§ **Extracted material**

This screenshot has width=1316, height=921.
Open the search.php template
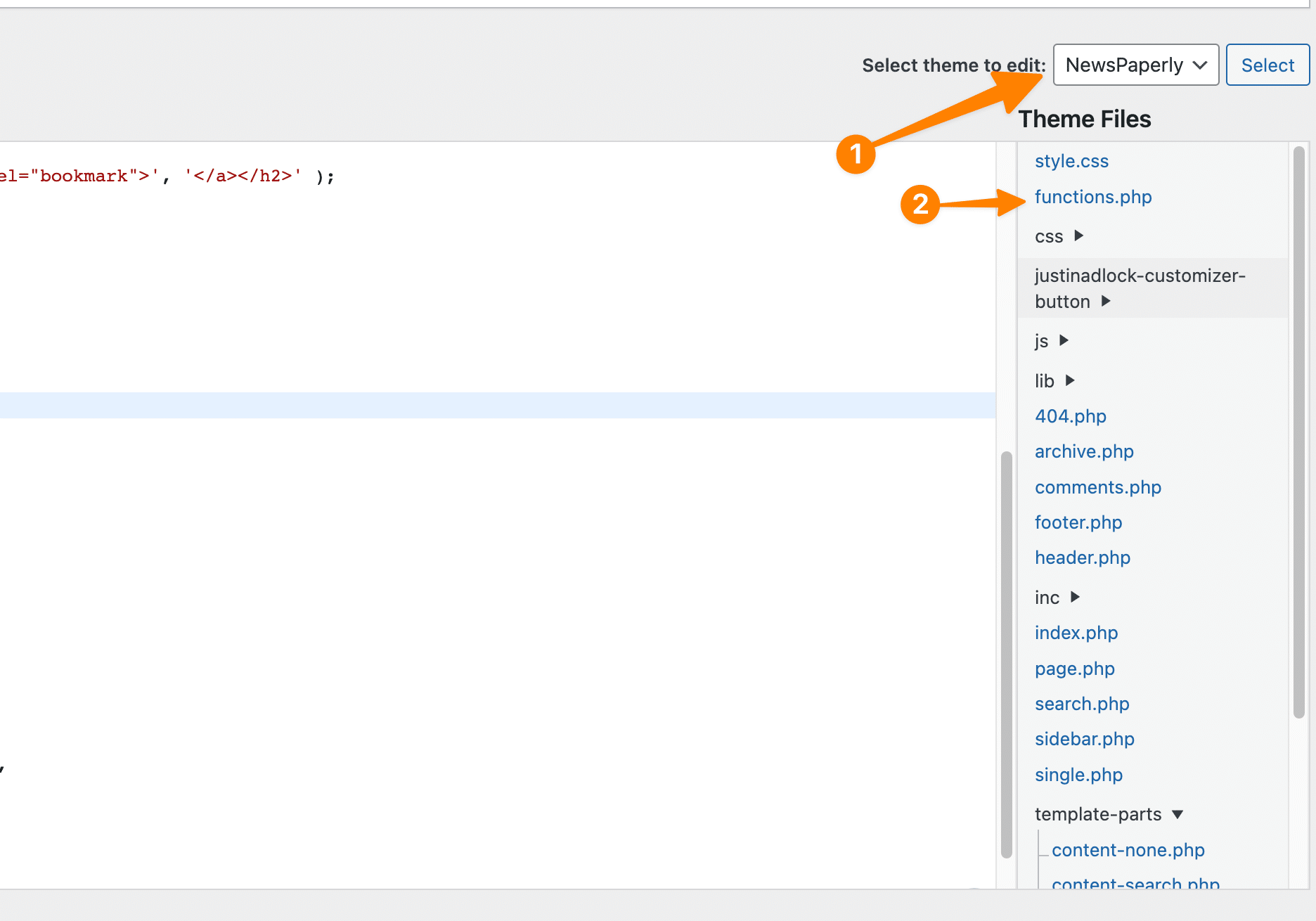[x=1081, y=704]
* * *
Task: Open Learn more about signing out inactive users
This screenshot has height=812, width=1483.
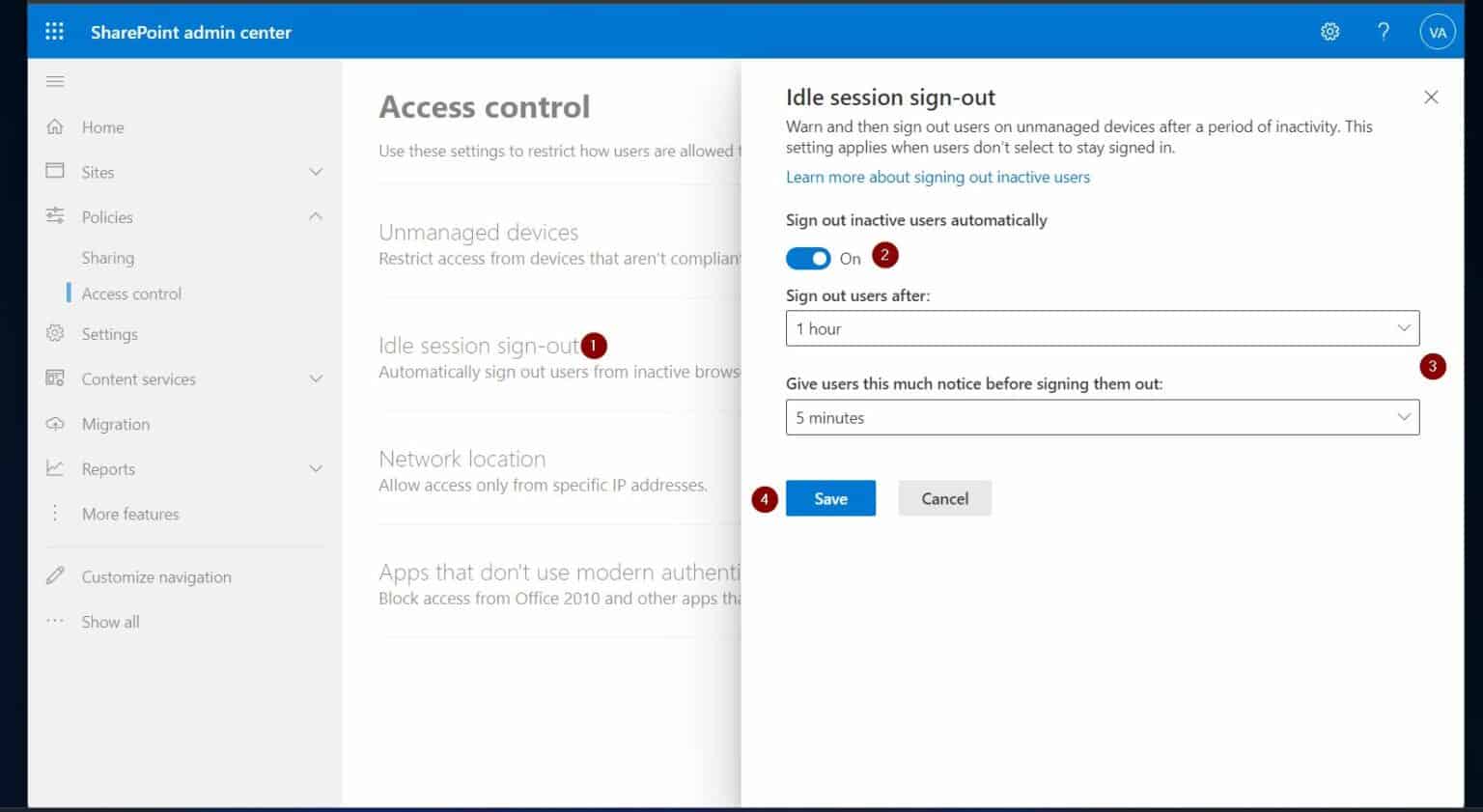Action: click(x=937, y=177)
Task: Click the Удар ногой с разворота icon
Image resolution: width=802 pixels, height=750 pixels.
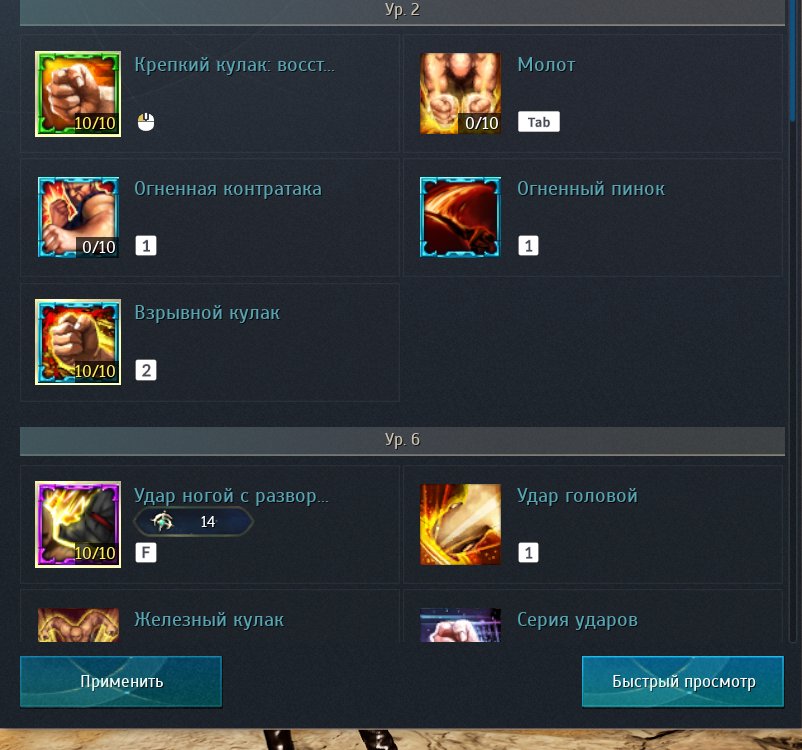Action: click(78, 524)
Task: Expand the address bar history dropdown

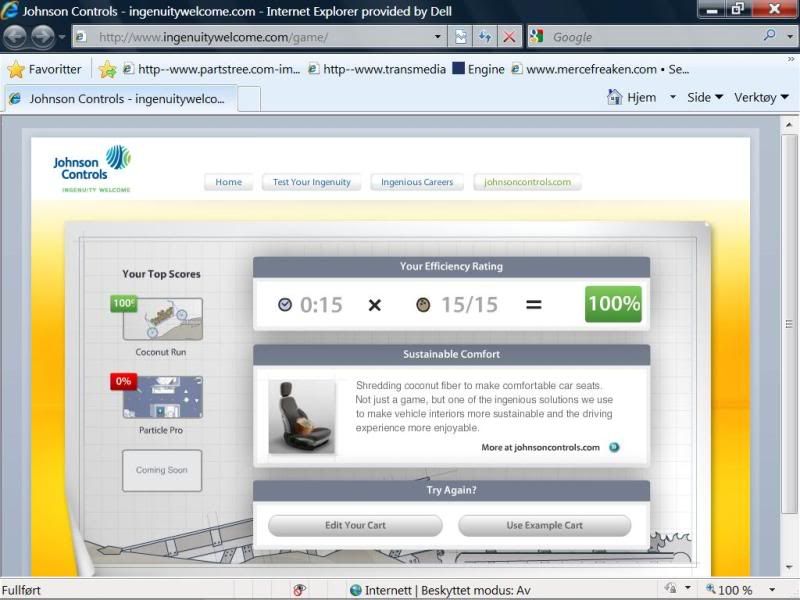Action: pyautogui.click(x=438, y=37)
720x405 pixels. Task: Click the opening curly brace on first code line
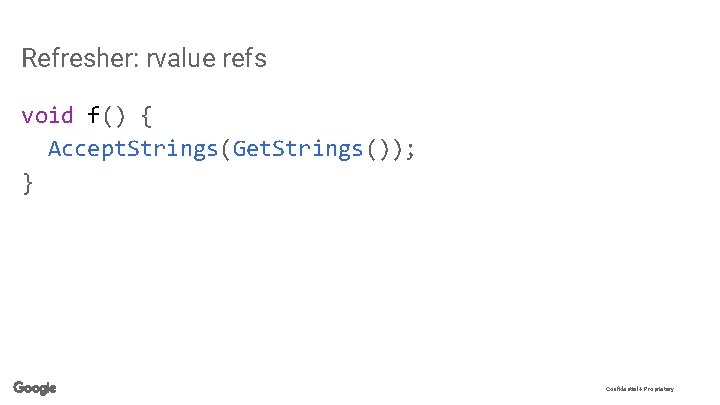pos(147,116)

§ **Directions for this task**
Beginning at the line containing "720x405 pixels. Task: Click" and ending after the line containing "pos(147,116)", set down those items exactly as they appear, with the pictures omitted.

§ **Solution to the problem**
720x405 pixels. Task: Click the opening curly brace on first code line
pos(147,116)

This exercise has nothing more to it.